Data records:

Start of Block

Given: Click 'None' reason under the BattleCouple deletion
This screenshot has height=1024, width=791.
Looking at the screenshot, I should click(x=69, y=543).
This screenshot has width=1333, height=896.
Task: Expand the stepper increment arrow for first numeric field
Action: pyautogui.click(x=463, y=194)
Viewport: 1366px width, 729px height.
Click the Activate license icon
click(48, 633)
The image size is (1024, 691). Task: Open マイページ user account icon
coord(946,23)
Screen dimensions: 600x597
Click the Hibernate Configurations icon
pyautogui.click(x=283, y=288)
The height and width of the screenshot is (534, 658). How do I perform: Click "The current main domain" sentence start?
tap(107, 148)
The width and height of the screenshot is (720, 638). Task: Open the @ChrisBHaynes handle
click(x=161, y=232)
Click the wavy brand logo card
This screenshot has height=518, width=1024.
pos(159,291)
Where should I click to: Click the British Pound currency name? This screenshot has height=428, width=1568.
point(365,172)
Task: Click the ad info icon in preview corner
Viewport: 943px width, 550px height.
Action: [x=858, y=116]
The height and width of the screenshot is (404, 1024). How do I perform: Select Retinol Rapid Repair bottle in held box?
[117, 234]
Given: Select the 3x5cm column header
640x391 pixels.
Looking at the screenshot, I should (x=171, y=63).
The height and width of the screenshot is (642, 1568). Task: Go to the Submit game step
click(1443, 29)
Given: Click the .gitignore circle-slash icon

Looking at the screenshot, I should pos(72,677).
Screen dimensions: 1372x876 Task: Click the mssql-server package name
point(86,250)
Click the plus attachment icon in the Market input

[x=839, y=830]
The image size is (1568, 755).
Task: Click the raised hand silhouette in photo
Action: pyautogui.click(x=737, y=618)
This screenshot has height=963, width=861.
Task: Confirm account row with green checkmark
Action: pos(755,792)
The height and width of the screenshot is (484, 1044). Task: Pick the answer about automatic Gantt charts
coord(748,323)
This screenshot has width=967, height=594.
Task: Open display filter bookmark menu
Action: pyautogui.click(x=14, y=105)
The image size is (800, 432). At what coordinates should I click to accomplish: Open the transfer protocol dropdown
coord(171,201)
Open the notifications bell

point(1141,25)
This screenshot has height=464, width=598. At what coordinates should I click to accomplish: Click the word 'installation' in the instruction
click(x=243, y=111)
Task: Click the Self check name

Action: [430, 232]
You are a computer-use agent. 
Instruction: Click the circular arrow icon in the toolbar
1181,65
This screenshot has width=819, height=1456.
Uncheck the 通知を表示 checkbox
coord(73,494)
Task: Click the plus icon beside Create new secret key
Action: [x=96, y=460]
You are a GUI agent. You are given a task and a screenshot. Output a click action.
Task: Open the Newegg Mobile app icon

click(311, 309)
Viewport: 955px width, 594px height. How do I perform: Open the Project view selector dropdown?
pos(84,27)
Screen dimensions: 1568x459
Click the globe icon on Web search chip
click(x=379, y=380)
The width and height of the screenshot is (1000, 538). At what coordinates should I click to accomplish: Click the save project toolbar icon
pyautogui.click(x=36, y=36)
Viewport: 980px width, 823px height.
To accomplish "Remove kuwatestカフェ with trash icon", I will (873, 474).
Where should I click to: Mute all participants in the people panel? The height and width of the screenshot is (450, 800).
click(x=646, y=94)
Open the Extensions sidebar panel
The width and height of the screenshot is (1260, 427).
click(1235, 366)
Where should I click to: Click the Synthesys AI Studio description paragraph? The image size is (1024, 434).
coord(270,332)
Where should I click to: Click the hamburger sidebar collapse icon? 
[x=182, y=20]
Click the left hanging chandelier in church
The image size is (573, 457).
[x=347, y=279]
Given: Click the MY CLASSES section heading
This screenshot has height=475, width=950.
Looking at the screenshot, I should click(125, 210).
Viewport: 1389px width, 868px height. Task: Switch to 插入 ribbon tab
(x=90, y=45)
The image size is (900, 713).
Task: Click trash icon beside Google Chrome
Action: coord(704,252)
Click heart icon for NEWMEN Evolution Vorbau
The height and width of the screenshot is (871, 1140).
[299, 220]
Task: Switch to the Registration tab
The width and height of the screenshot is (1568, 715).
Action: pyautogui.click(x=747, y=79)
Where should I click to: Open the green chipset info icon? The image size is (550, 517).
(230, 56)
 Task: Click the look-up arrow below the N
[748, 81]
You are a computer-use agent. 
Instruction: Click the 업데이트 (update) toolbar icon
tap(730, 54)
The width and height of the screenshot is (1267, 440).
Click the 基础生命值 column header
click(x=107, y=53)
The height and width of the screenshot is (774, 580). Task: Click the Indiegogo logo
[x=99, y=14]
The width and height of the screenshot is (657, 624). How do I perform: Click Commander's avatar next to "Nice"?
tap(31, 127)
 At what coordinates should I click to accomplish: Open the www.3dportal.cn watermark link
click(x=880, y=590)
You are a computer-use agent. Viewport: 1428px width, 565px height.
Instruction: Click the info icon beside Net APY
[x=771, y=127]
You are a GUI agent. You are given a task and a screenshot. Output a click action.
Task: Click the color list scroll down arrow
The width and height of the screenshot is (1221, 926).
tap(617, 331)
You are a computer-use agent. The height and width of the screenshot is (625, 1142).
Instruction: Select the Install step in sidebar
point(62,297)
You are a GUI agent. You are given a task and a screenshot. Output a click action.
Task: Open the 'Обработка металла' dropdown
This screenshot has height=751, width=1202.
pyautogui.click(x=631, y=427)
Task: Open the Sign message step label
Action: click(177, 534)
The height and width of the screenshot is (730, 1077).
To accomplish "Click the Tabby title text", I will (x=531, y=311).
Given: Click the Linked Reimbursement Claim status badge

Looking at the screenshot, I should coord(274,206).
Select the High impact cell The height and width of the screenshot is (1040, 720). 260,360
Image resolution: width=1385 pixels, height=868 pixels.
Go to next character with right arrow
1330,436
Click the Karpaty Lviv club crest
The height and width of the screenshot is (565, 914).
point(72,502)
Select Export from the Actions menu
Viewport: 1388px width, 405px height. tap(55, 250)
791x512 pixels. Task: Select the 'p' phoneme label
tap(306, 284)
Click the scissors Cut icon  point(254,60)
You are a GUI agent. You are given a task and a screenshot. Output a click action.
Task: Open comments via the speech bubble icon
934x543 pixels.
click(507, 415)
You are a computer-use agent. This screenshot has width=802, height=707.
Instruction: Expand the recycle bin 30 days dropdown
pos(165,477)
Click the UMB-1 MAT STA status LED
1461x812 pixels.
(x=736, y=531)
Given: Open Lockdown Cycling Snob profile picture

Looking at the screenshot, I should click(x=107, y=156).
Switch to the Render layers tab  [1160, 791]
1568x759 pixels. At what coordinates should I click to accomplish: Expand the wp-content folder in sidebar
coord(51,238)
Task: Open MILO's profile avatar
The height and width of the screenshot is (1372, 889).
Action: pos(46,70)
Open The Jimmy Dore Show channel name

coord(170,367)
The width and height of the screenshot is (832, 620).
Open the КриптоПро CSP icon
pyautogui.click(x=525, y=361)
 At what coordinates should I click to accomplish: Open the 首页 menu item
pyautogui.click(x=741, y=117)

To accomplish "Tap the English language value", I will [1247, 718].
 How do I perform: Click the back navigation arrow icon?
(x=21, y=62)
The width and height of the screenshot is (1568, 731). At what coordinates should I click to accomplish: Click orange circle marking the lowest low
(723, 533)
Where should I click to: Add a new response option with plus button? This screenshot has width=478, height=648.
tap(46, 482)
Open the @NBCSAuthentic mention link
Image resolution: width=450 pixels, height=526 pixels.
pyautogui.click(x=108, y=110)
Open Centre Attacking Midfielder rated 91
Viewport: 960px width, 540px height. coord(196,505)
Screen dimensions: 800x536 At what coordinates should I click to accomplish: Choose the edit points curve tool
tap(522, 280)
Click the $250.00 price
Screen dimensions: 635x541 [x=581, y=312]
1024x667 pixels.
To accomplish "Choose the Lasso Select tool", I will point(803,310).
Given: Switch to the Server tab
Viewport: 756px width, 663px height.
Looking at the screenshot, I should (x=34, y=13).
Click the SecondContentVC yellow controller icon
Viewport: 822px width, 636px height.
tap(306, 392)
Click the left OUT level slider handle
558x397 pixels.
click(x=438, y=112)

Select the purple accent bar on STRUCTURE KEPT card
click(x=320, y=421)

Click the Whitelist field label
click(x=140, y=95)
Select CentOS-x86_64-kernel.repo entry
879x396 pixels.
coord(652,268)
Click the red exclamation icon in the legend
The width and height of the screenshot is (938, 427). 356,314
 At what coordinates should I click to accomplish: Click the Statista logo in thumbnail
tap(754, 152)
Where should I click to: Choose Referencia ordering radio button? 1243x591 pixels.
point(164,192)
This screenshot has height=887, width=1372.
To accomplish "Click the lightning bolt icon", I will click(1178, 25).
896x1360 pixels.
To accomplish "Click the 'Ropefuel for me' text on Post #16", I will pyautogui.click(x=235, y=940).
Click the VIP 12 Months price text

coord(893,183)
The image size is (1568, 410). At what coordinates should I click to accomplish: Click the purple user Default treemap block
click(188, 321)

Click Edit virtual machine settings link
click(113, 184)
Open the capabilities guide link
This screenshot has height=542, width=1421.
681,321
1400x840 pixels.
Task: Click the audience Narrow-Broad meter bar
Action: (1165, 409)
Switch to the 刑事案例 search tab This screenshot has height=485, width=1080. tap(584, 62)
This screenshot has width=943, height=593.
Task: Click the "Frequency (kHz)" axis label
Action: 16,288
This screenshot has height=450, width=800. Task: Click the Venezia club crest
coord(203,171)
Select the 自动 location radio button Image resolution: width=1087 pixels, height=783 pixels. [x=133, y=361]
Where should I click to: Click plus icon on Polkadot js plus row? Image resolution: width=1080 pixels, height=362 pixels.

End of Block

Look through the records above and please copy every line in which the string "computer" occurs.

You are a computer-use agent. 
You are a computer-use agent. 
You are a computer-use agent. Viewport: 1428px width, 565px height.
You are a computer-use agent. The height and width of the screenshot is (625, 1142).
You are a computer-use agent. This screenshot has width=802, height=707.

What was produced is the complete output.